Lacroix-Riz zeichnet die politische Entwicklung einflussreicher Segmente der französischen Eliten, die besonders mit der Banque de France und dem Comité des Forges (Hüttenkomitee) verbunden waren, einem Zusammenschluss der französischen Stahlindustriellen, im Verlauf der 1930er Jahre nach.
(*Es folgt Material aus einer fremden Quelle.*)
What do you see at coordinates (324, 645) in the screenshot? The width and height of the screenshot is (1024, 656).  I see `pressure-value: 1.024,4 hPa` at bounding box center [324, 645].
Zum einen skizziert sie die Nähe zu faschistischen Konzepten nach italienischem oder, insbesondere ab 1933, nach deutschem Modell, die sich in diesen Kreisen entwickelte; Ursache war das Bestreben, die französische Linke so wirksam wie möglich zu bekämpfen. Um den „inneren Feind“ offen zu attackieren, finanzierten Teile der Eliten die faschistischen Organisationen, die im Verlauf der 1930er Jahre auch in Frankreich ihr Unwesen trieben und beispielsweise am 6. Februar 1934 gewalttätige Unruhen anzettelten – ein vom Comité des Forges unterstützter Putschversuch, urteilt Lacroix-Riz.

 

Der Front populaire (Volksfront), ein Zusammenschluss von Parteien unterschiedlichster linker Schattierungen, die ab 1936 die Regierung stellten und entschlossen die faschistische Gefahr zurückdrängen wollten, stärkte in den rechtsorientierten Segmenten der französischen Eliten die Bereitschaft, zur Durchsetzung ihrer Positionen neue Wege zu gehen. Schon zuvor hatten die Methoden, mit denen der NS-Staat die Profitmaximierung förderte, erhebliche Aufmerksamkeit bei französischen Bankiers und Industriellen geweckt. Auch hatte sich die Pariser Außenpolitik in mancher Hinsicht an die deutschen Ordnungspläne für den Kontinent angepasst; in Ost- und Südosteuropa wurden Frankreichs Verbündete, die sich zur Kleinen Entente zusammengetan hatten – die Tschechoslowakei, Jugoslawien und Rumänien –, mehr oder weniger der deutschen Expansion überlassen, während Paris eine mögliche Kooperation mit der Sowjetunion zum gemeinsamen Vorgehen gegen die drohende faschistische Gefahr scheitern ließ.

 

Letztlich sei der Hass gegen den „inneren Feind“ stärker gewesen als derjenige gegen den „äußeren Feind“, konstatiert Lacroix-Riz. Er habe dazu geführt, dass einflussreiche Segmente der französischen Eliten etwa aus der Banque de France oder aus dem Comité des Forges die Kollaboration mit dem Deutschen Reich einem erbitterten Abwehrkampf gegen jenes vorgezogen hätten, das sie doch in vielerlei Hinsicht bewunderten – „lieber Hitler als Blum“, lautete bei nicht wenigen in der französischen Bourgeoisie das Motto. Wie anders ließe sich auch erklären, dass Frankreich zwar am 3. September 1939 Deutschland den Krieg erklärte, aber weitgehend untätig blieb und nach dem deutschen Überfall am 10. Mai 1940 binnen weniger Wochen kollabierte – erstaunlich für eine Macht seines Formats. „Wir haben Frankreich nicht besiegt“, erklärte später General Walter von Reichenau, der beim Angriff auf Belgien und Frankreich die deutsche 6. Armee kommandierte: „Es ist uns übergeben worden.“

 

Ein bitteres, aber abgeschlossenes historisches Kapitel? Keinesfalls. Als Frankreich nach der Befreiung die Kollaboration und ihre Verbrechen aufzuarbeiten begann, da gingen gerade aus den inneren Machtzirkeln der französischen Eliten, die 1940 – und schon davor – „die Wahl der Niederlage“ getroffen hatten, viele straffrei aus. Die Vorgänge beleuchtet Lacroix-Riz in einem anderen Werk (La non-épuration en France, Paris 2019). Zudem gewannen politisch mit der Gründung der Europäischen Gemeinschaft für Kohle und Stahl (EGKS) nicht zuletzt ebenjene französischen Stahlindustriellen wieder eine maßgebliche Bedeutung, die einst im Comité des Forges die ungemein intensive Zusammenarbeit mit dem Deutschen Reich bis in die offene Kollaboration vorangetrieben hatten. Sie sind Teil des Gründungsmythos der EU.

 

Annie Lacroix-Riz: Le choix de la défaite. Les élites françaises dans les années 1930. Dunod. Malakoff 2023. 1224 Seiten. 13,90 Euro.